Has anyone taken action as a result of "judging the effective actions of the actively managed fund that investors are paying fees for. "?
Again, funds are long term investments. Trying to time fund trading is mostly a losing proposition.
This fund has been managed by Kaul for how many years? Has he had a good track record? Even a "good" fund manager may experience a few bumps, which apparently will scare retail investors to sell/time their holdings. Over the long run, the bumps become blips.
I would be more concerned if / when Kaul departs than whether the fund he is managing is up more than its peers or down more than its peers on a SHORT TERM basis.
With so much info available, a lot of retail "investors" trade much more frequently than is wise.
I don't claim to be a long term investor; I am a long term investor.
"why do you even care enough to read these posts in the first place."
Mostly entertainment, but from time I get a decent nugget of info from various message boards.
I agree it is best to remain educated, but when it comes to FUND investing, I go with a sector I want exposure to and leave the heavy lifting to the fund manager and choose not to second guess him or her.
"how many canv and cann do you have"
I presume you are asking another poster the percentage weighting of these positions relative to his/her entire portfolio, right? Number of shares, by themselves is rather meaningless.
"Some people want to know the price at the closing bell"
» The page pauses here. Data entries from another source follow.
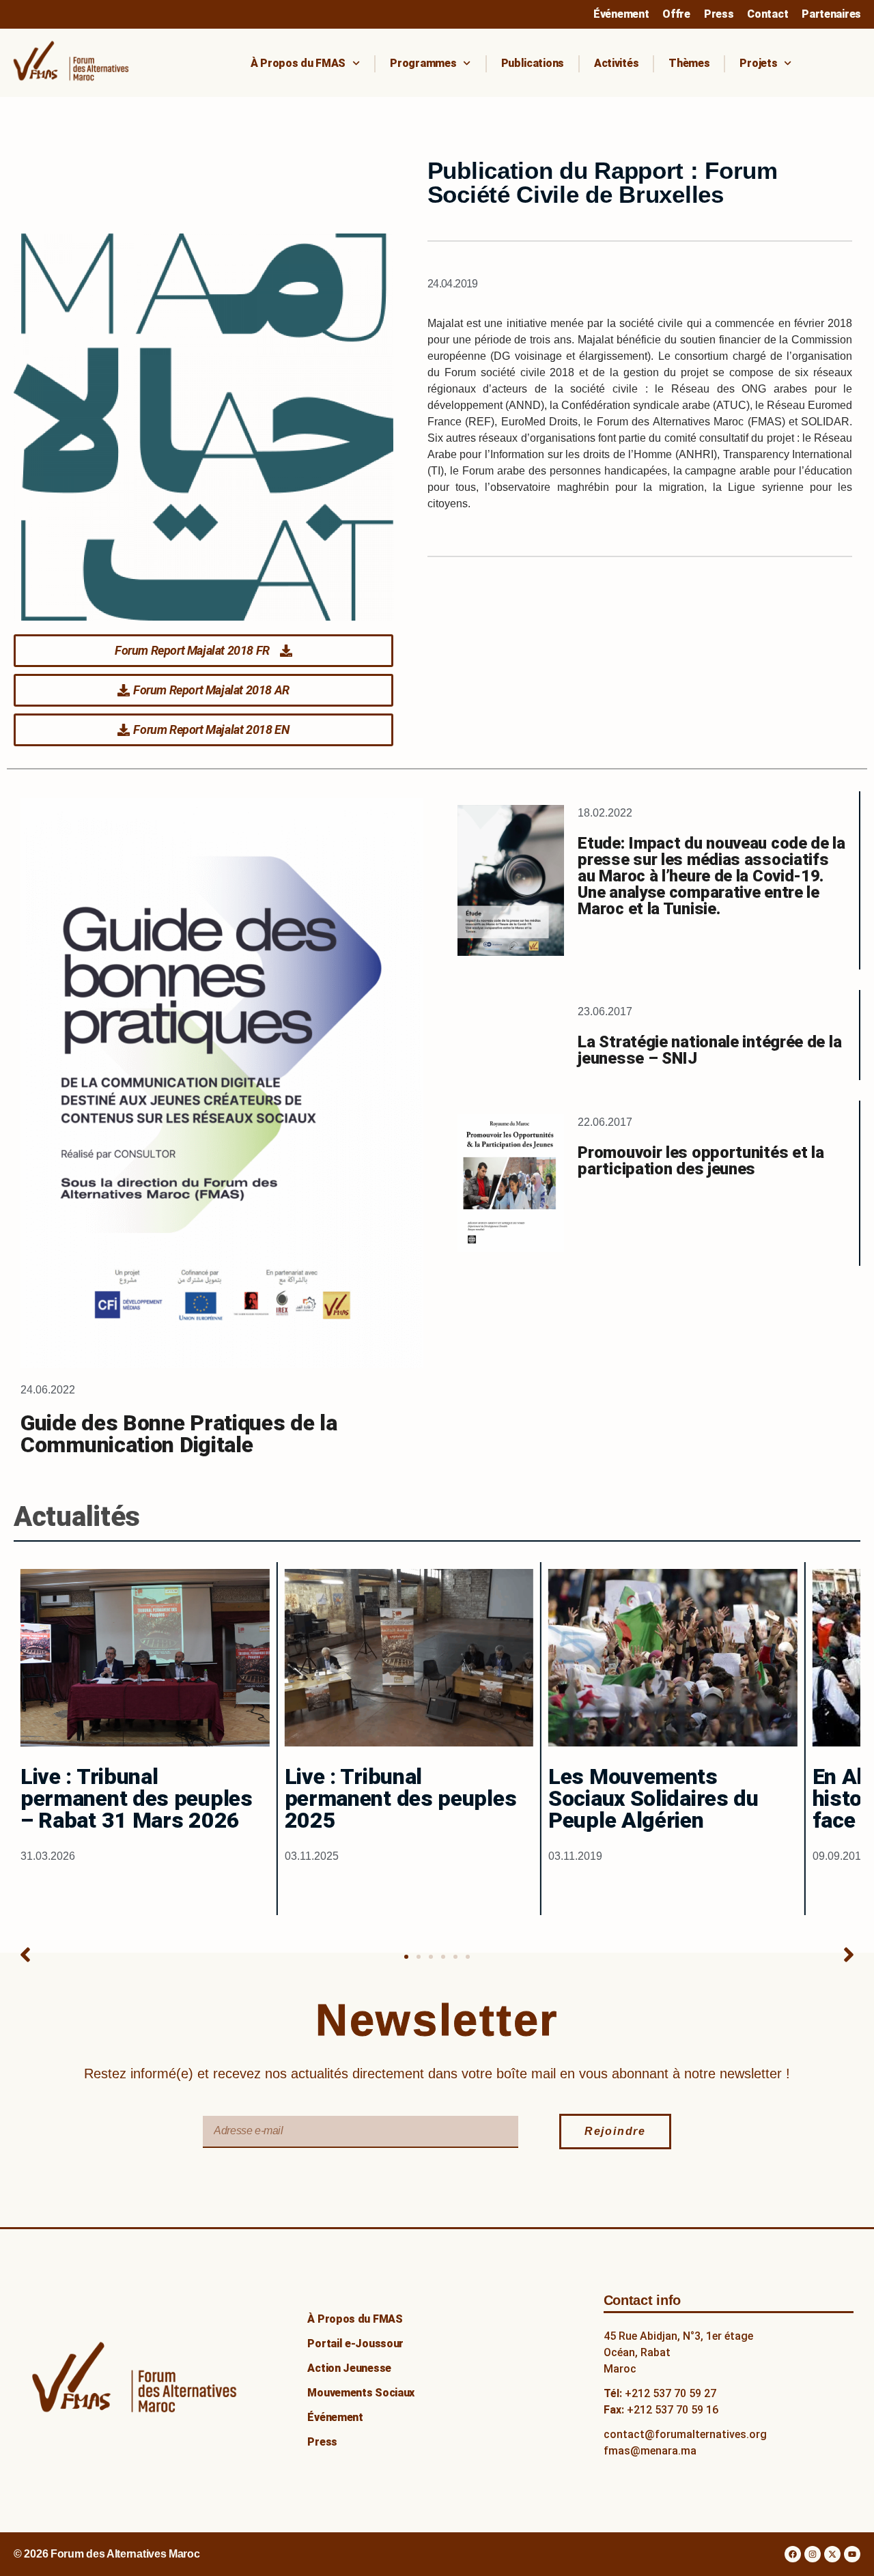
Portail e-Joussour (355, 2343)
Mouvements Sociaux (360, 2392)
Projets (758, 63)
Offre (676, 14)
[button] (25, 1954)
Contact (767, 14)
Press (719, 14)
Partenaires (831, 14)
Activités (616, 63)
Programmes (423, 63)
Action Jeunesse (349, 2368)
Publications (532, 63)
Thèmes (688, 63)
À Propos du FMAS (298, 63)
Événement (621, 14)
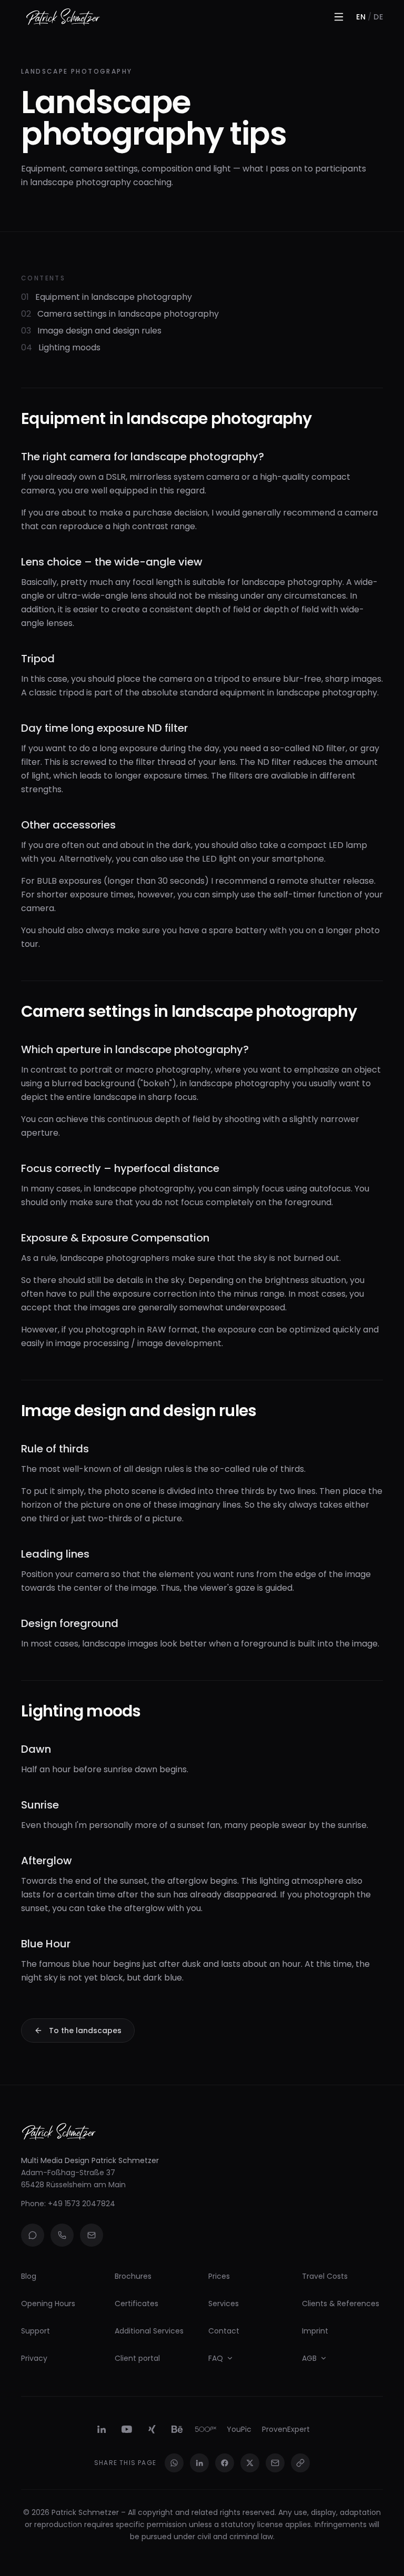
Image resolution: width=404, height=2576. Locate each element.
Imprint (315, 2331)
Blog (28, 2276)
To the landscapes (85, 2030)
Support (35, 2331)
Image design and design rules (91, 331)
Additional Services (149, 2331)
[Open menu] (339, 17)
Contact (223, 2331)
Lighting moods (60, 347)
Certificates (136, 2303)
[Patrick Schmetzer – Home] (63, 16)
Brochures (133, 2276)
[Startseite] (59, 2130)
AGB (309, 2358)
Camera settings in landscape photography (120, 314)
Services (223, 2303)
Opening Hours (48, 2303)
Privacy (34, 2358)
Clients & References (340, 2303)
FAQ (215, 2358)
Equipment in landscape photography (106, 297)
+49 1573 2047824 (81, 2203)
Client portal (137, 2358)
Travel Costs (325, 2276)
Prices (219, 2276)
I'm not one of them! I have some patience and can wait the extra minutes, for days that I care to see the NAV. If one was trading, I certainly can appreciate the benefit of knowing a position's value throughout the DAY--obviously a mutual fund is not a suitable trading vehicle. Given that mutual funds are LONG term investments, I'm not concerned about day to day NAV fluctuations.
For perspective, I've held a couple funds for 20 years and I have owned several individual equities for 10+, 20+ years; with my "oldest" position: purchased 7/1/71.
It is easy to get whipped up about a position, or the market in general, since fresh information is constantly available. In the old days, I had to look up a quote in a newspaper for the prior days close. Today, more information, all of the time, most likely leads retail to trade more frequently, which can be detrimental to one's financial health.
It is rather folly to compare an uninsured INVESTMENT with an insured (up to $250K) SAVINGS vehicle.
Likewise, as chicken astutely noted, it is also folly to compare PE ratios of companies in unrelated businesses.
"Yes, I do like splits...mine always seem to redouble again in a reasonable amount of time."
Dare I suggest that the MARKET CAP of such companies would likely "redouble again in a reasonable amount of time" if the stock had NOT been split!